As of last July there were 5,757 UN peacekeeping troops in the West African country, where the world body has played a major role in restoring stability and democracy.
At the height of its operations, which began in 2003, UNMIL totalled more than 15,000 troops and well over 1,000 police personnel, and helped oversee two series of democratic elections after more than a decade of civil war which, beyond the death toll, drove 850,000 refugees into neighbouring countries, displaced scores of thousands more internally and inflicted untold damage on the nation’s infrastructure.
While welcoming overall progress towards restoring peace, security, and stability, today’s resolution, which maintained the current authorized strength of UNMIL’s police component at 1,795 personnel, including 10 formed police units, noted the continuing problems with violent crime and sexual and gender-based violence.
“Women and girls in Liberia continue to face a high incidence of sexual and gender-based violence,” it declared, calling on the Government to continue to combat sexual violence, particularly against children, and in coordination with UNMIL, to continue to fight impunity for perpetrators of such crimes and provide redress, support, and protection to victims.

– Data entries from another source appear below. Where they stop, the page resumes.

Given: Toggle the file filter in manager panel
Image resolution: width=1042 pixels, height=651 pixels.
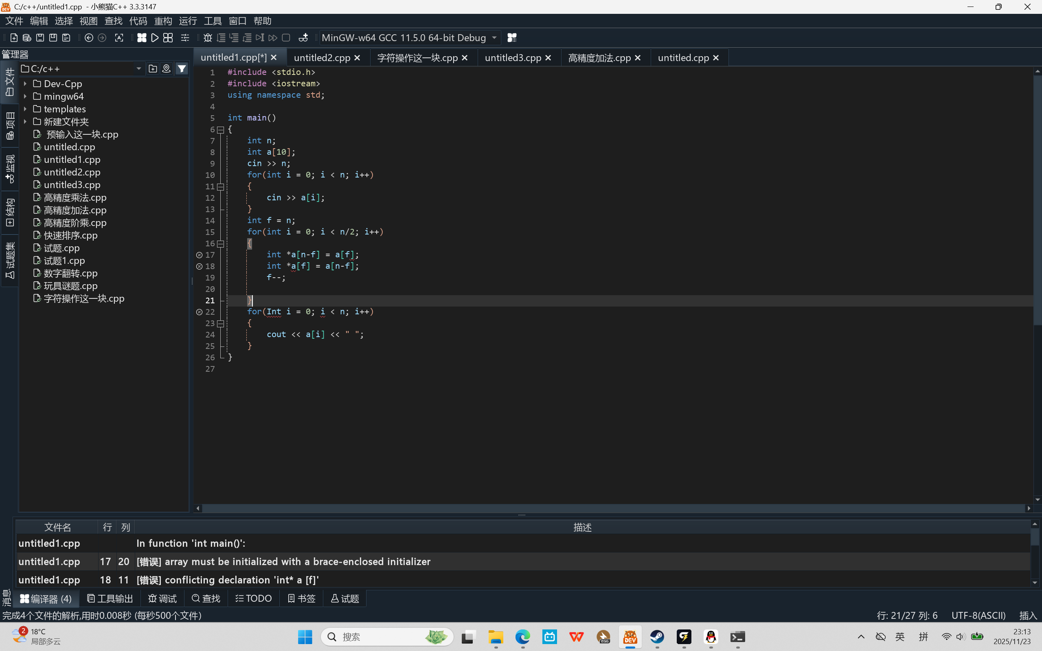Looking at the screenshot, I should (182, 68).
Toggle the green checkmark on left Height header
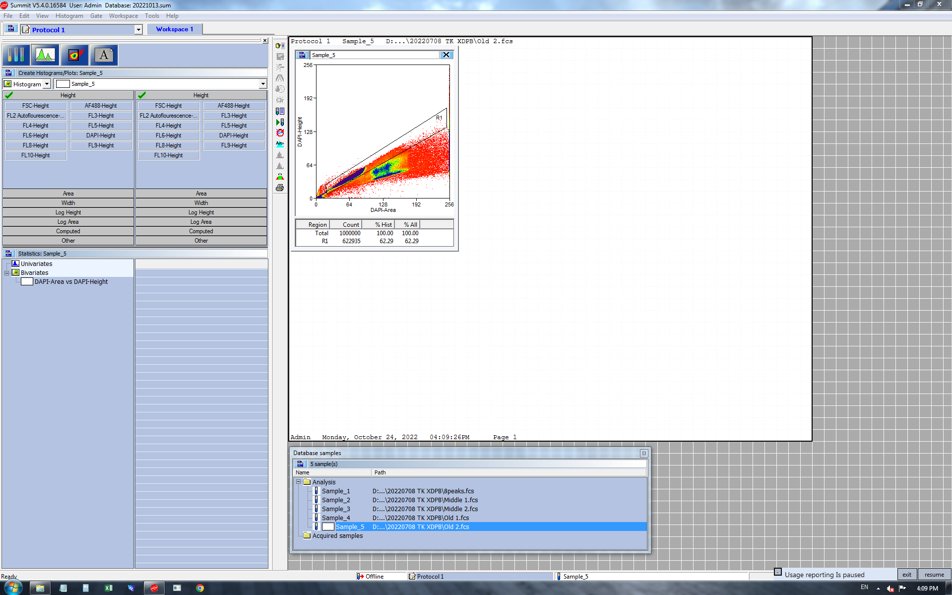Screen dimensions: 952x595 click(9, 95)
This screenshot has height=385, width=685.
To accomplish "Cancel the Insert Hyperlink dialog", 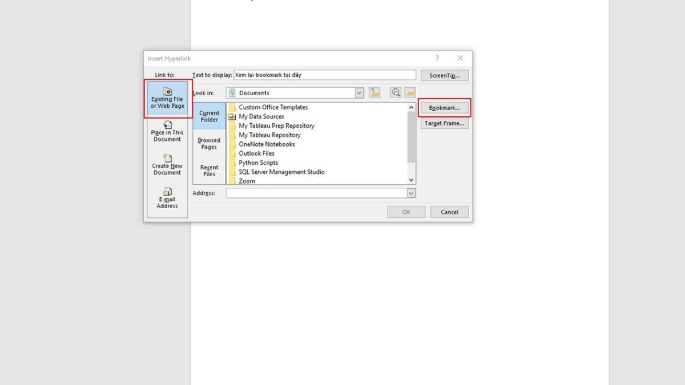I will [x=449, y=212].
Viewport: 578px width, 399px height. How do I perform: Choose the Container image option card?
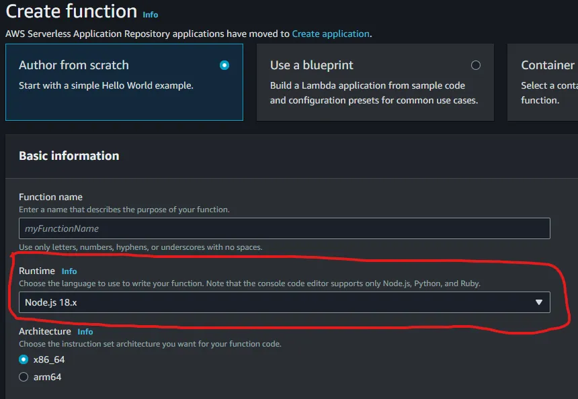point(543,82)
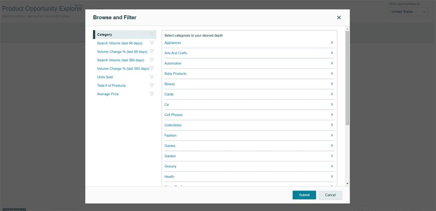Select the Units Sold filter tab
This screenshot has height=211, width=436.
105,77
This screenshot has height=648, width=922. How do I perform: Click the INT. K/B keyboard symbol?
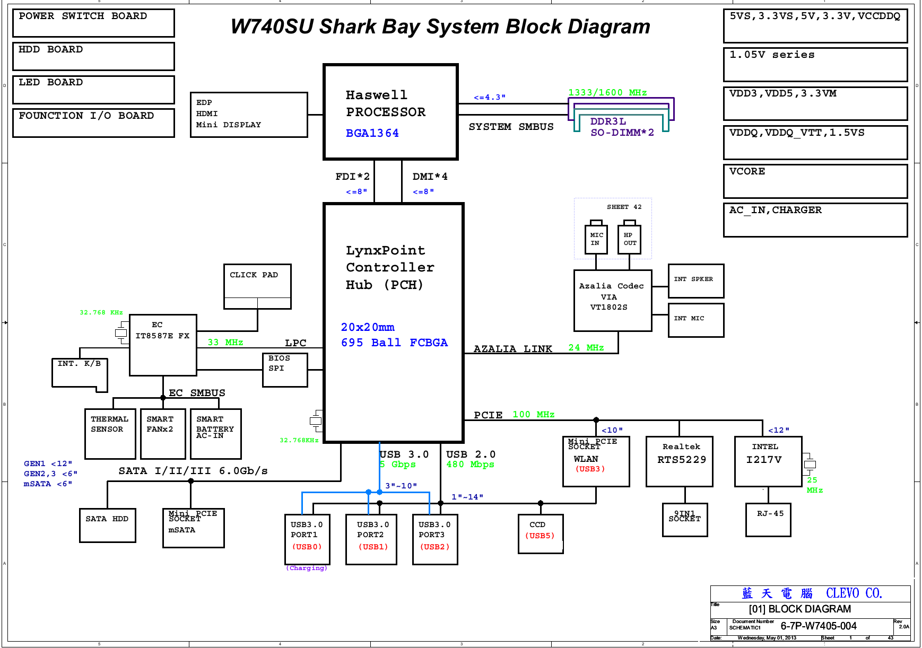(80, 374)
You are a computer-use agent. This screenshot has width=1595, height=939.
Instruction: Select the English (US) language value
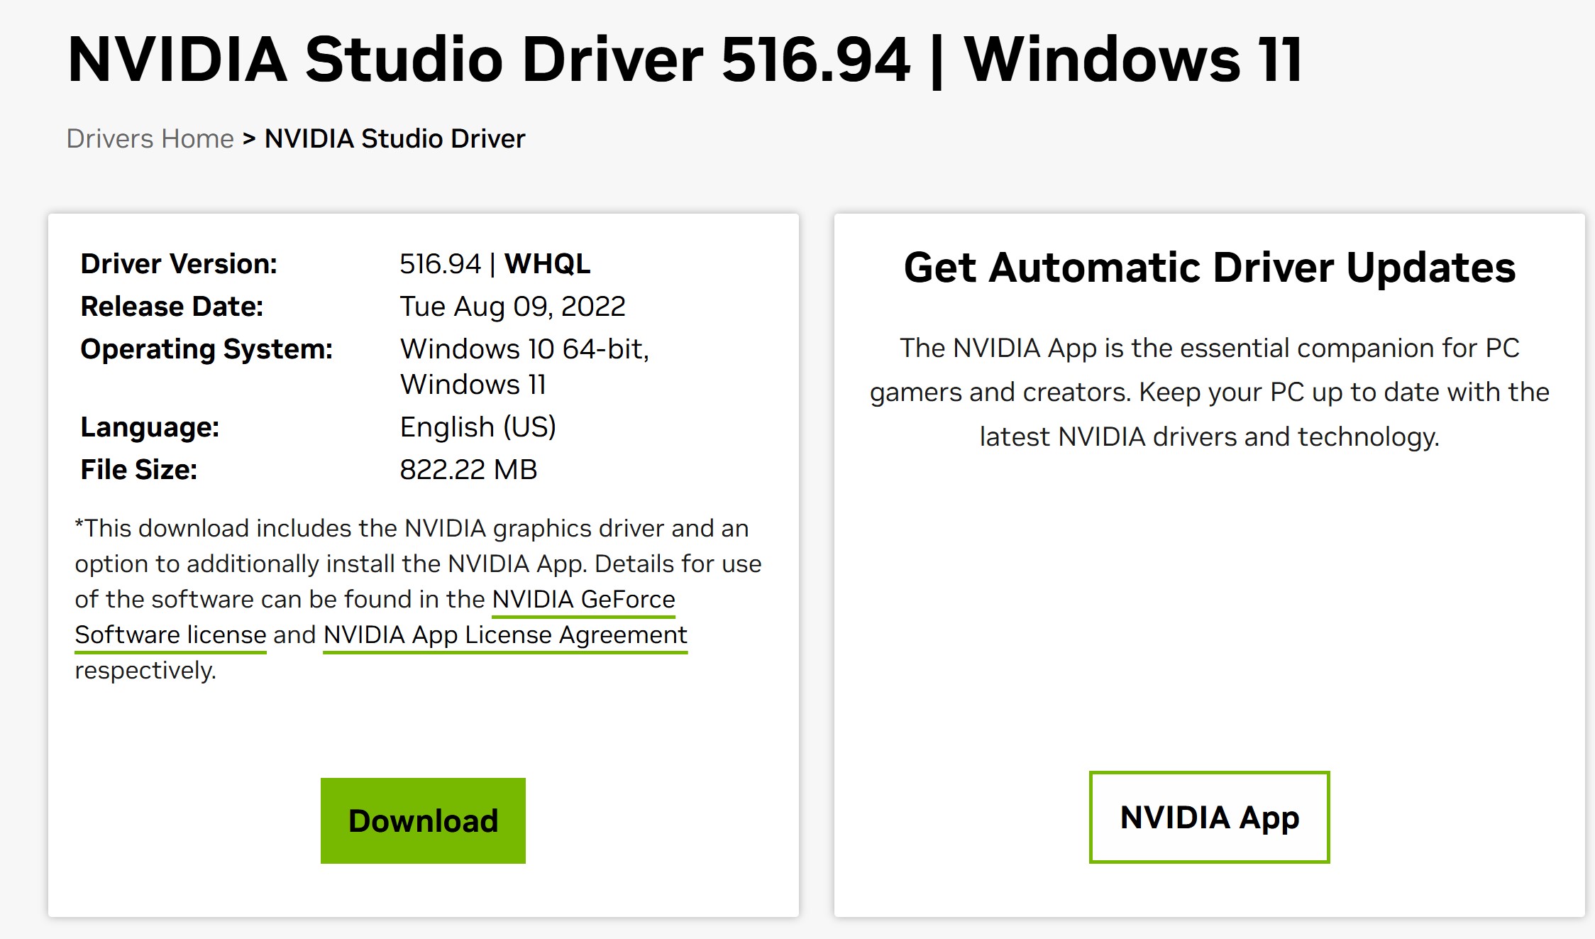tap(478, 427)
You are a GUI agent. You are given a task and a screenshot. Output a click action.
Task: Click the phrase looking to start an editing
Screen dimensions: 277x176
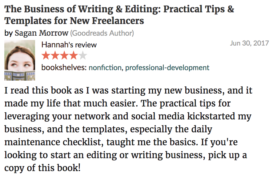click(x=61, y=155)
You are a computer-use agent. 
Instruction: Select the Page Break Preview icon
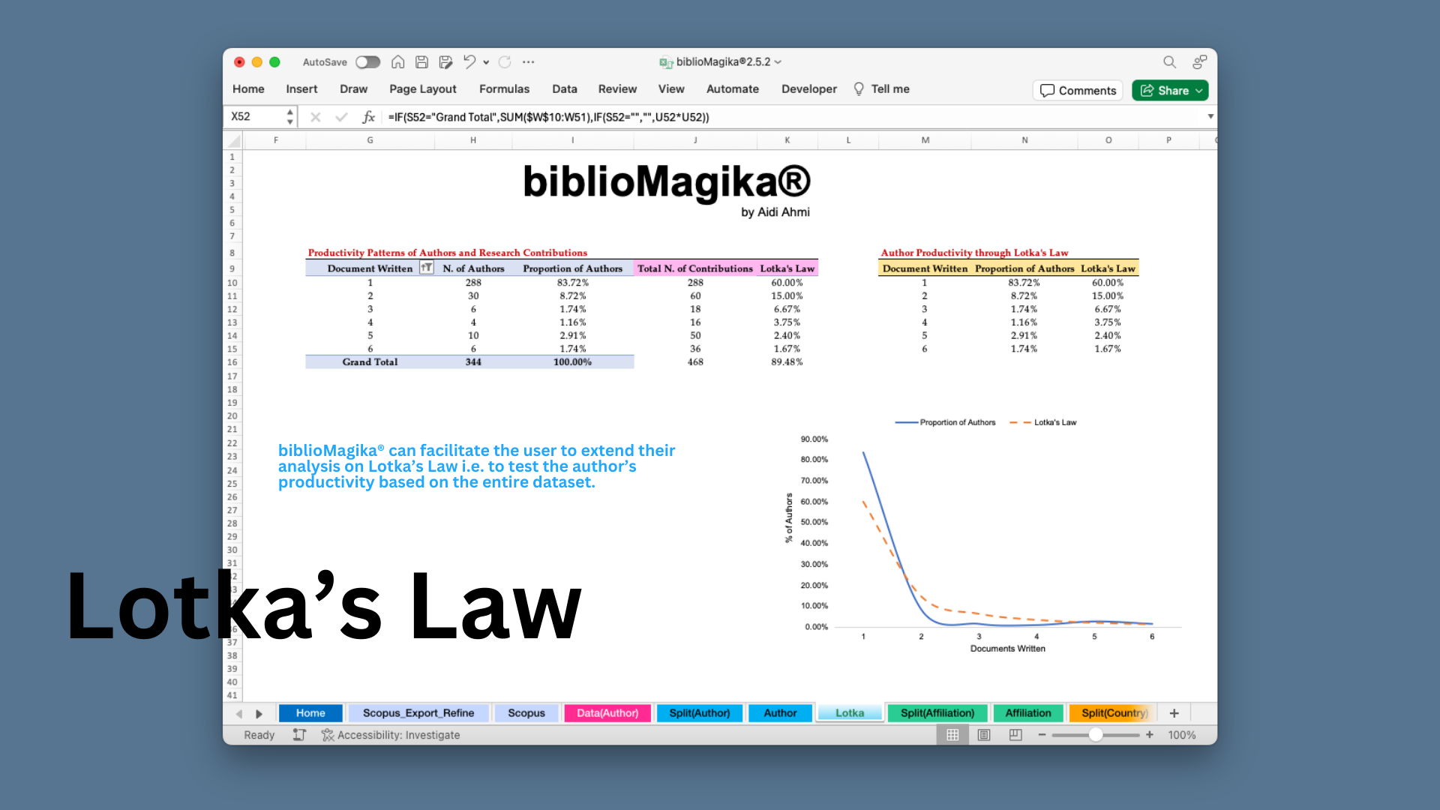pyautogui.click(x=1016, y=735)
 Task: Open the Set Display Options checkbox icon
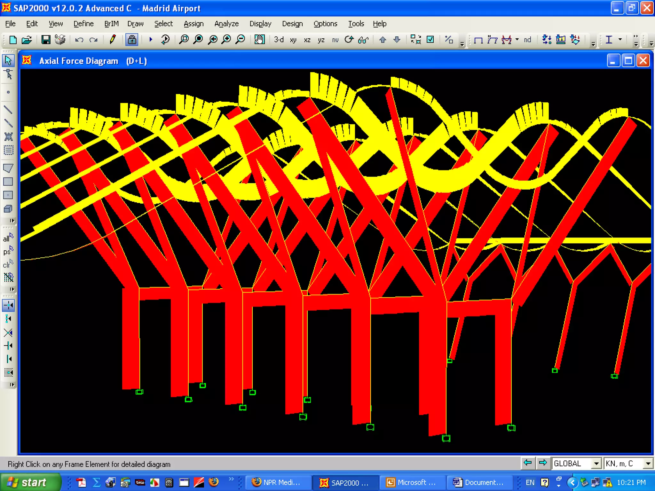(x=430, y=40)
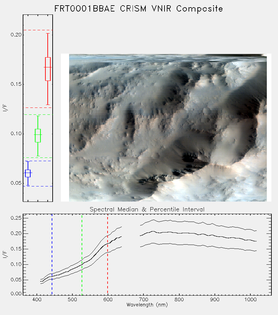
Task: Click the Wavelength (nm) axis label
Action: pos(147,305)
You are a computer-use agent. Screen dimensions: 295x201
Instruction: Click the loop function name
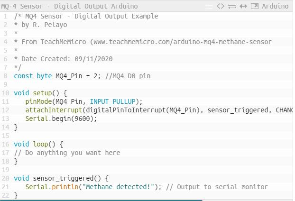(x=40, y=144)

The resolution also called on the Governments of Côte d’Ivoire and Liberia to further enhance their cooperation over their joint border, scene of recent violence, by increased monitoring, information sharing and coordinated actions, and implementing a shared border strategy to support the disarmament and repatriation of foreign armed elements on both sides of the border and the voluntary return of refugees in safety and dignity.
Other clauses called for an ongoing battle against corruption, promotion of transparency, good governance, human rights and reconciliation, participation of women in conflict prevention and peacebuilding, and security and rule of law organs that are fully and independently operational.